Distribution of abdominal adipose tissue as a predictor of hepatic steatosis assessed by MRI

Clin Radiol. 2010 Sep;65(9):695-700. doi: 10.1016/j.crad.2010.03.013. Epub 2010 Jun 19.

Abstract

Aim: To evaluate the relationship between the distribution of visceral and subcutaneous adipose tissue and hepatic steatosis assessed using magnetic resonance imaging (MRI).

Materials and methods: One T1-weighted, in-/out-of-phase, single-section sequence at the L3/L4 level and one multi-echo gradient MRI (MGRE) sequence were performed on 65 patients [19 females and 46 males; age 57+/-9.5 years; body mass index (BMI) 31+/-5.1kg/m(2)]. Visceral adipose tissue (VAT), subcutaneous adipose tissue (SAT) surfaces, and hepatic steatosis were automatically calculated using in-house software. Weight, height, BMI, waist circumference, hip circumference, and waist:hip ratio were recorded. The probability of having a steatosis greater than 10% on MRI was evaluated by receiver operating characteristic (ROC) curves.

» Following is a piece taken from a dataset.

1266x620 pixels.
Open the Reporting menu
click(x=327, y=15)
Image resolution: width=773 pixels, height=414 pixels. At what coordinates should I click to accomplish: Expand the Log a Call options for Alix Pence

Results: The anthropometric parameter best correlated to hepatic steatosis was the waist-to-hip ratio (r=0.301). VAT and proportion of VAT were correlated to liver fat content (r=0.307 and r=0.249, respectively). No significant correlations were found for BMI, hip circumference, and SAT. The area under the receiver operating characteristics (AUROCs) for the relationship between liver steatosis and BMI, waist circumference, waist:hip ratio, VAT surface, and proportion of VAT, were respectively 0.52, 0.63, 0.71, 0.73 and 0.75.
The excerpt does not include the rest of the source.